Depuis longtemps, les chercheurs s’interrogeaient sur la présence, sur plusieurs sites archéologiques, d’os d’éléphants près d’outils en pierre. Les Néandertaliens étaient-ils vraiment capables de les chasser, ou se nourrissaient-ils simplement d’animaux morts naturellement?   La preuve ultime de la chasse, une trace d’impact ou une lance plantée dans un os, n’a jamais été observée — ce qui n’est pas étonnant vu l’envergure de ces bêtes (Palaeoloxodon antiquus), que des études génétiques ont reliées aux actuels éléphants d’Afrique.  Mais sur le site dit de Neumark-Nord 1, près de l’actuelle ville de Halle en Allemagne, un indice a mis la puce à l’oreille des scientifiques: les restes de quelque 70 éléphants, le plus grand groupement connu, étaient en grande majorité des mâles adultes. Un manque de diversité qui découle d’une sélection par des chasseurs, selon l’étude.  Contrairement aux femelles évoluant en troupeaux, les mâles eux solitaires devaient être plus faciles à tuer.

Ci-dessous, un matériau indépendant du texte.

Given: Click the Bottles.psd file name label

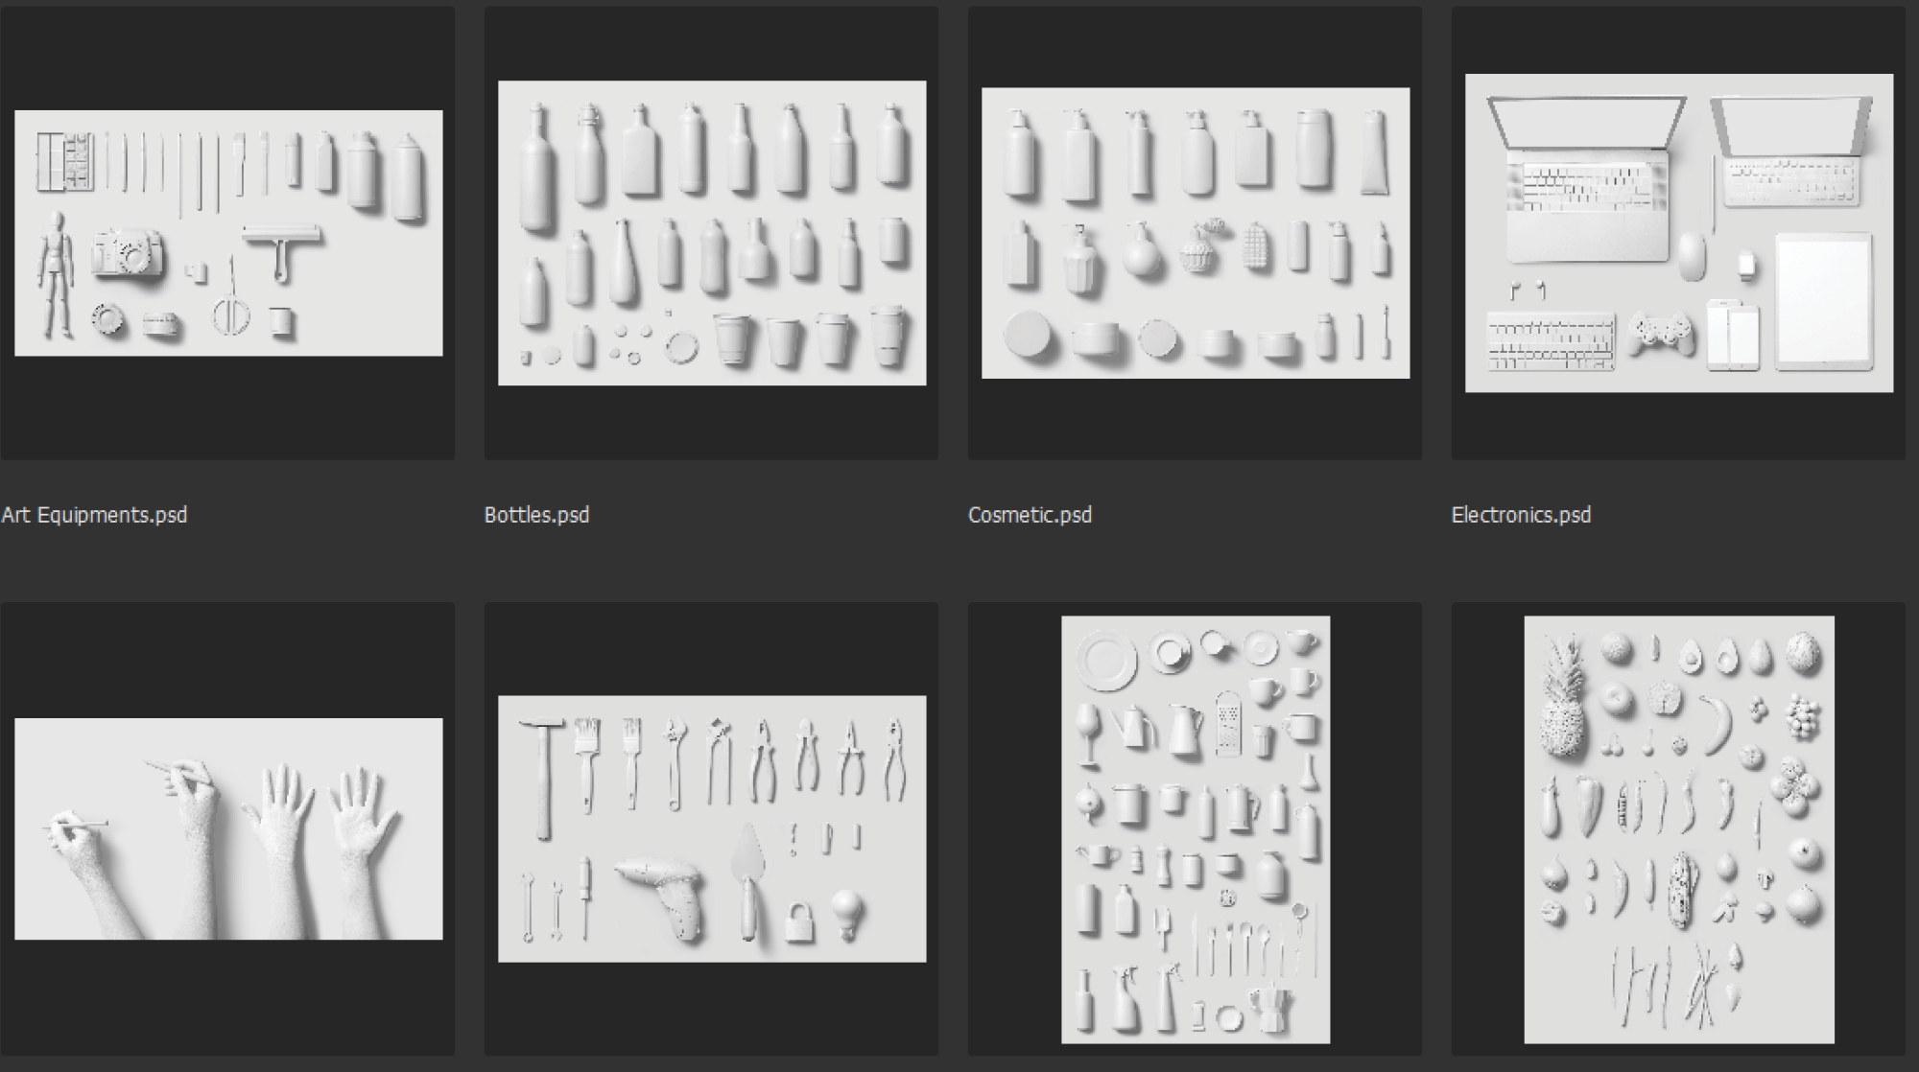Looking at the screenshot, I should pyautogui.click(x=536, y=515).
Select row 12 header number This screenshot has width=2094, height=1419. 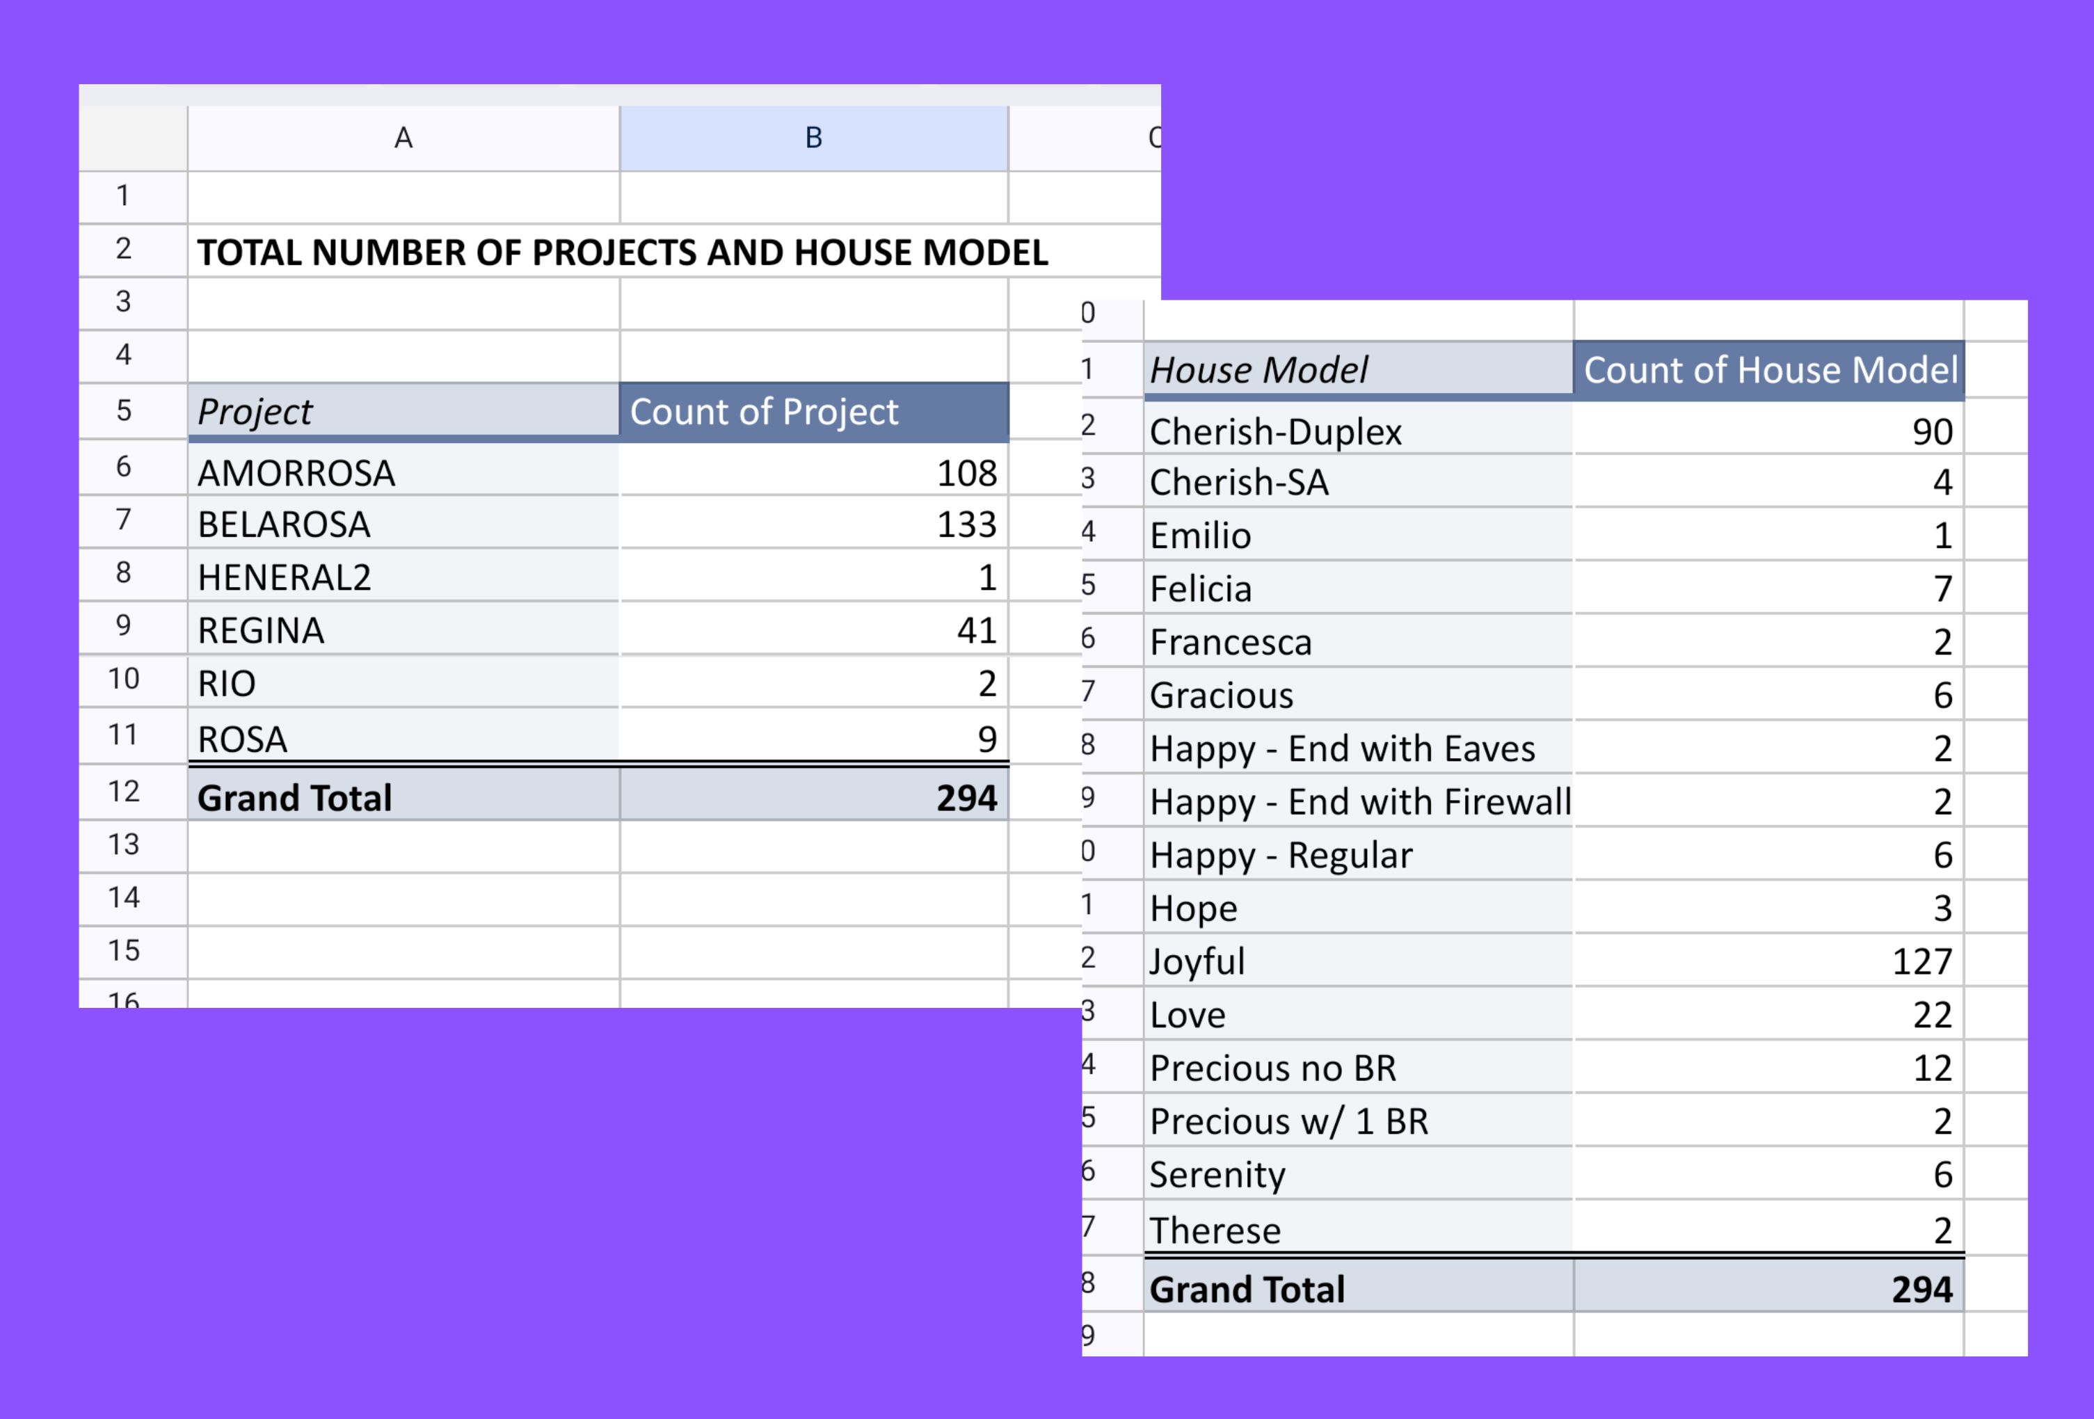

Ils représentaient également davantage de nourriture, de par leur taille plus importante.  Les chercheurs ont ensuite analysé au microscope les os, extrêmement bien conservés, de près d’une soixantaine de ces éléphants: ils portent les traces claires d’outils en silex utilisés par les Néandertaliens pour les découper — des entailles de maximum quelques centimètres.   « Ce sont les marques de découpe classiques générées par le fait de tailler la viande et de la racler sur les os », a expliqué Wil Roebroeks, professeur d’archéologie à l’Université de Leyde aux Pays-Bas.  L’environnement où évoluaient ces hommes de Néandertal, et où ont été retrouvés les animaux, près d’un lac, pouvait être propice pour les piéger de par un sol meuble, selon le chercheur. Une fois morts, les éléphants étaient dépecés sur place.  Une quarantaine de ces spécimens sont issus d’une période s’étendant sur 300 ans seulement, ce qui a conduit les chercheurs à estimer qu’un animal était tué tous les cinq à six ans environ.

Des générations

Selon l’étude, la chasse à l’éléphant a été pratiquée là par les Néandertaliens sur une durée d’au moins 2.000 ans, soit des dizaines de générations.   Mais l’Homme de Néandertal a vécu sur Terre durant une très longue période (entre il y a environ 400.000 et 40.000 ans). En Europe, « la plupart du temps il faisait bien plus froid qu’aujourd’hui », contrairement à la période analysée sur le site de Neumark, a expliqué Wil Roebroeks. Or « notre image des Néandertaliens est très orientée par les périodes plus froides ».   Face à une nourriture plus abondante grâce à un climat favorable, ils ont alors pu adopter un mode de vie plus sédentaire, en plus gros groupes. Mais la question de leur nombre reste extrêmement difficile à déterminer avec précision.  Quoiqu’il en soit, l’étude démontre selon Wil Roebroeks que « le monde des Néandertaliens était très divers ». Et qu’ils « n’étaient pas simplement des esclaves de la nature, ces espèces de hippies originels vivant de la terre ».  « Ils étaient capables de façonner leur environnement (…) en ayant un véritable impact sur les animaux les plus gros du monde à cette époque », a résumé le chercheur.